PROBLEM DESCRIPTION:
Copy all lines below containing "pane".

(Collected data entries)
==================================================

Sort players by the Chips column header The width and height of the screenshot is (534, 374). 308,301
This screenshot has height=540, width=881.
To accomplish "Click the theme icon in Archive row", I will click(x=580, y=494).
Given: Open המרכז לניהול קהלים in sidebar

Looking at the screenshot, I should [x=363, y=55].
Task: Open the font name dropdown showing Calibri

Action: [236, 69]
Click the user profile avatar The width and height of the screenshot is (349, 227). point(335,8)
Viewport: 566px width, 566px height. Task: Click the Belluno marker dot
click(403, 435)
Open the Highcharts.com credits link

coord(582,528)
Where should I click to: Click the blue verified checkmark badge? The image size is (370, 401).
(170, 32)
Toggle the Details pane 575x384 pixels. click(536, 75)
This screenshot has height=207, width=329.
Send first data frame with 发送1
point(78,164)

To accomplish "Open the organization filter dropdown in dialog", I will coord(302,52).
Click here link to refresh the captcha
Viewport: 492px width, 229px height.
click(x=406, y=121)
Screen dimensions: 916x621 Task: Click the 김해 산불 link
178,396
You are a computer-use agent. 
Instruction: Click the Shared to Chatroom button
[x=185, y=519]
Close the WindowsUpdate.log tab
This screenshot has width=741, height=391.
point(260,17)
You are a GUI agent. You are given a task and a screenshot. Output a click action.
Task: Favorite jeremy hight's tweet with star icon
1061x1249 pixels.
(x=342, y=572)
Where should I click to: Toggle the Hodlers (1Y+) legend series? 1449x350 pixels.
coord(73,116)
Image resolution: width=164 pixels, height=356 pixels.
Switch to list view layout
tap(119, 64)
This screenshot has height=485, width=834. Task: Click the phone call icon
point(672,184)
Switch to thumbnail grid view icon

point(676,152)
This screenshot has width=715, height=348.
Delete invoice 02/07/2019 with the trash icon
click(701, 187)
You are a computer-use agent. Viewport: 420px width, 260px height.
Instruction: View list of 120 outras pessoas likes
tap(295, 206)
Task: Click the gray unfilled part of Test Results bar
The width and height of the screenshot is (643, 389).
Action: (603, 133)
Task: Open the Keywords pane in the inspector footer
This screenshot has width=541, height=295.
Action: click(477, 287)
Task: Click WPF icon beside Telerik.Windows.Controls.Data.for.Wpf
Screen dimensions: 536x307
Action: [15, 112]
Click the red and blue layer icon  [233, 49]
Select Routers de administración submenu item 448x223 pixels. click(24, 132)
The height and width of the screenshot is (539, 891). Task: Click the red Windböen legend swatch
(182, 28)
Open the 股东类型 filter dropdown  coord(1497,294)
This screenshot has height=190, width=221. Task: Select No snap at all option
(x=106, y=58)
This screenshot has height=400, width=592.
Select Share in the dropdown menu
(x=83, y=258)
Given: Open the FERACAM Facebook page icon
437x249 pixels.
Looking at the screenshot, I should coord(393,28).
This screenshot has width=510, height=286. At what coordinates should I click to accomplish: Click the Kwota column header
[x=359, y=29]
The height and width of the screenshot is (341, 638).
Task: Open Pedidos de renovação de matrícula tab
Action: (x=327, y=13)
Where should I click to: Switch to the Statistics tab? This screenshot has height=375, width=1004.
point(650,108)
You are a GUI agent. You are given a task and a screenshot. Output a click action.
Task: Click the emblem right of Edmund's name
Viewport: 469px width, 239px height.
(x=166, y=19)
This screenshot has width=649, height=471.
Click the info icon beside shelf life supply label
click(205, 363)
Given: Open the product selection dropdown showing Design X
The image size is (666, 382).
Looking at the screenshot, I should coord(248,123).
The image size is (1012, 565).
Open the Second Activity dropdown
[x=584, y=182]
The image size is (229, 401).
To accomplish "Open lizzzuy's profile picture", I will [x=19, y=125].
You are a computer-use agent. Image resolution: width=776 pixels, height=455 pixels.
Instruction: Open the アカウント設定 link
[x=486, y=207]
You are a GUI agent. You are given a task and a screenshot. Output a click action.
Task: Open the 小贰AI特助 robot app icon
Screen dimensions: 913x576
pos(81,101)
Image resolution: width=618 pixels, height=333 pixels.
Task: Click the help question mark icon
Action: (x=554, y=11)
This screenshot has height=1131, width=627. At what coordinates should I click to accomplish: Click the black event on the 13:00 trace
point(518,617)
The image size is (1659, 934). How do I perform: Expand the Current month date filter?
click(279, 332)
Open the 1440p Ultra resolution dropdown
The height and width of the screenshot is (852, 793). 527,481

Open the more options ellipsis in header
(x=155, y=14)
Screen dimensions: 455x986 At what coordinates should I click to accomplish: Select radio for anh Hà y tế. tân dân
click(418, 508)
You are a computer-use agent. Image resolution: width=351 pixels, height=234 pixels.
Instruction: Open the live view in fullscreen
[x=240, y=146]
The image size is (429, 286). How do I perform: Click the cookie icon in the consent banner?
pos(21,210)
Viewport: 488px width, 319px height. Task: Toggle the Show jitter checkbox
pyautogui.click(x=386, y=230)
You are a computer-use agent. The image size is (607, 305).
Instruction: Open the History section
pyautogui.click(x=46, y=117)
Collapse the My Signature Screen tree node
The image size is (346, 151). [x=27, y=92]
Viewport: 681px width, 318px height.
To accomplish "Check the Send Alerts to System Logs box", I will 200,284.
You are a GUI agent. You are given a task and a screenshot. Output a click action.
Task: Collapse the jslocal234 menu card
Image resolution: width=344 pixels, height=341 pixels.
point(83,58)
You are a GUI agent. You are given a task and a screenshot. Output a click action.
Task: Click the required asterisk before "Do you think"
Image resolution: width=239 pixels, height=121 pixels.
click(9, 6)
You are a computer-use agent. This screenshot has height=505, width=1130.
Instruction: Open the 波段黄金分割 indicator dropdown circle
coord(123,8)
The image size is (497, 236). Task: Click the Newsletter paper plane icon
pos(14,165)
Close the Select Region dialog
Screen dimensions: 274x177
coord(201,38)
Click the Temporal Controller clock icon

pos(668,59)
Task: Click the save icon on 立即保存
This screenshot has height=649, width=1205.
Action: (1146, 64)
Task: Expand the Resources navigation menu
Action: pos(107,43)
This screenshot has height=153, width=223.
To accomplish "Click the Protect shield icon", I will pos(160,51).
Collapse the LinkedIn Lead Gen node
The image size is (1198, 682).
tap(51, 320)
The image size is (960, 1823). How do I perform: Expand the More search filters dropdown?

==================================================

PROBLEM SOLUTION:
Toggle the Details pane 575x384 pixels. click(536, 75)
Task: Open the Keywords pane in the inspector footer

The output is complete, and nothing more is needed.